In the simplest case of a single locus with two alleles denoted \(A\) and \(a\) with frequencies \(f(A) = p\) and \(f(a) = q,\) respectively, the expected genotype frequencies under random mating are \(f(AA) = p^2\) for the \(AA\) homozygotes, \(f(aa) = q^2\) for the aa homozygotes, and \(f(Aa) = 2pq\) for the heterozygotes. In the absence of selection, mutation, genetic drift, or other forces, allele frequencies \(p\) and \(q\) are constant between generations, so equilibrium is reached.

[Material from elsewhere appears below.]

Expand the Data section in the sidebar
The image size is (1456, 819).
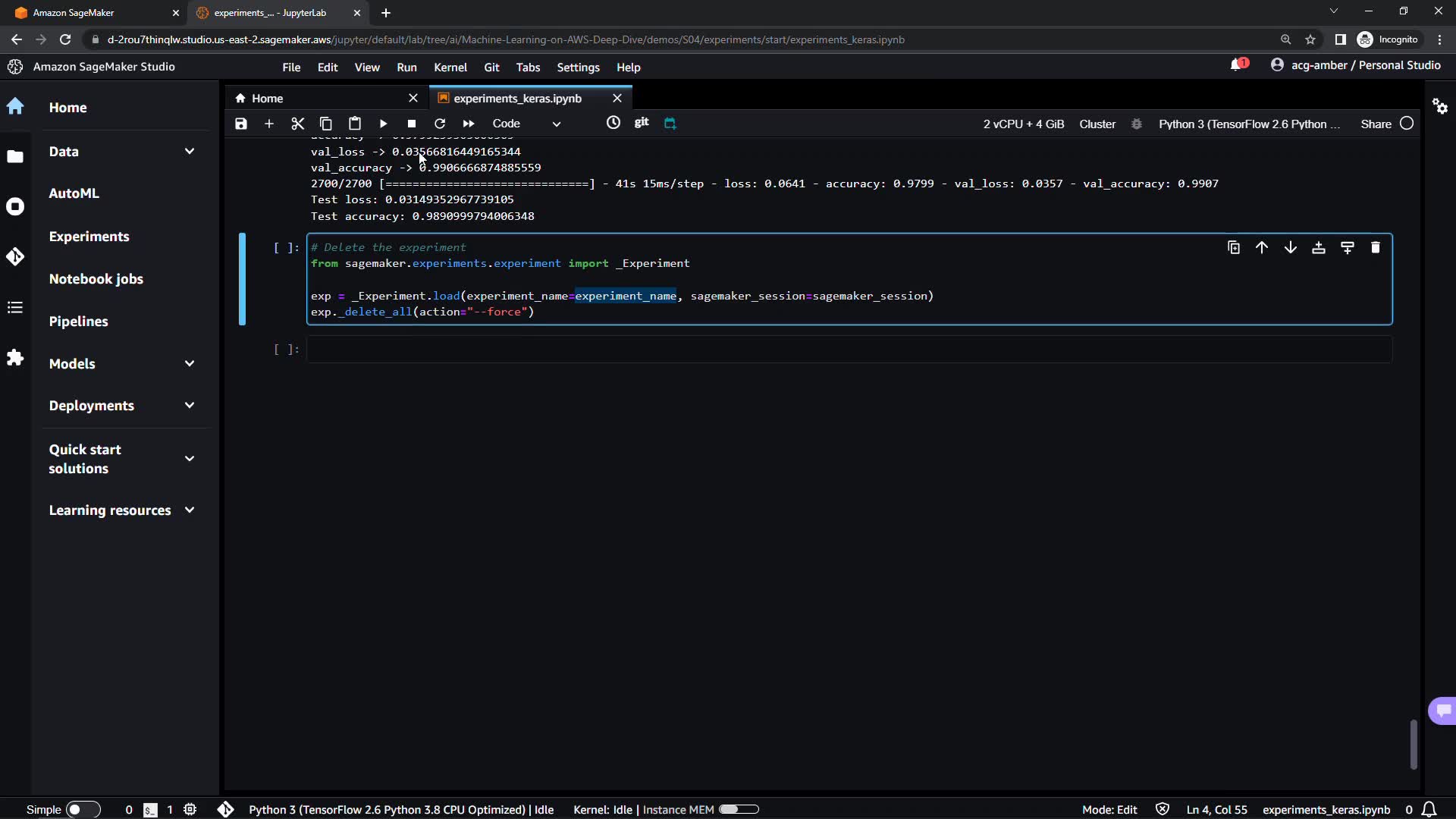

This result was important because, at that time, people believed that a dominant allele would automatically tend to increase in frequency, confusion dominance and selection. That erroneous point of view was even used to justify racist policies, so Hardy’s result made the world a better place.

The Hardy–Weinberg principle describes the average behavior of the population. As we know, there is always some variability, and the real numbers may not match exactly the theoretical ones. In this exercise we want to test this.

We will simulate several generations of a population of N individuals, represented by the list pop. Each individual has only one locus, so we represent it by a vector with two allelic values. For example pop[[3]] can be c("A","a") while pop[[21]] can be c("a","a"). The probability of allele \(A\) is p. This will be done in a function called first_generation.

Each new generation replaces the complete population. There are no “survivors”. Every new individual has two randomly-chosen parents, and takes one allele from each parent randomly. This will be done in a function called new_generation.

We also need to count how many genotypes there are in the population. The function count_genotype takes the list pop and returns a numeric vector of size 3. The first element of the output vector is the number of times when pop[[i]] is c("A","A"). The third element of the output vector is the number of times when pop[[i]] is c("a","a"). As you may guess, the second element of the output vector counts the other genotypes.

The exercise has three parts:

  1. Please write a function called first_generation with inputs N and p that returns a list with N vectors. Each vector has two elements. Each element is either "A" or "a", with probability p and 1-p, respectively.
first_generation  <- function(N, p){ # new_generation
    pop <- list()
    for(i in 1:N) {
      # write your code here
    }
    return(pop)
}
  1. Write a function called count_genotype that takes one input: the list pop. It must return a numeric vector of size 3. The elements of the output vector are: the number of times when pop[[i]] is c("A","A"), the number of times when pop[[i]] is either c("A","a") or c("a","A"), and the number of times when pop[[i]] is c("a","a").
count_genotype <- function(pop){
    ans <- rep(0, 3)
    for(i in 1:length(pop)) {
      # write your code here
    }
    return(ans)
}
  1. Write a function called new generation that takes the list pop as an input and produces a new list of the same length. Every new individual has two randomly-chosen parents, and takes one allele from each parent randomly.
new_generation <- function(pop, N) {
    new <- list()
    for(i in 1:N) {
      # write here
    }
    return(new)
}

If everything is right with your functions, the following code should produce a similar output.

p <- 0.8
N <- 1e3
num_gen <- 50
count <- matrix(NA, num_gen, 3)
pop <- first_generation(N, p)
for(i in 1:num_gen) {
    count[i,] <- count_genotype(pop)
    pop <- new_generation(pop)
}

plot(count[,1]/N,type="l", ylim=c(0,max(count)/N),
        ylab="Allele frequency")
lines(count[,2]/N, col="red")
lines(count[,3]/N, col="blue")
abline(h=p^2, lty=2)
abline(h=2*p*(1-p), lty=2, col="red")
abline(h=(1-p)^2, lty=2, col="blue")

References

Most of the biographic text are based on the respective Wikipedia pages. The second exercise is based on a course by Dr. Mehmet Somel, Biology Department, METU.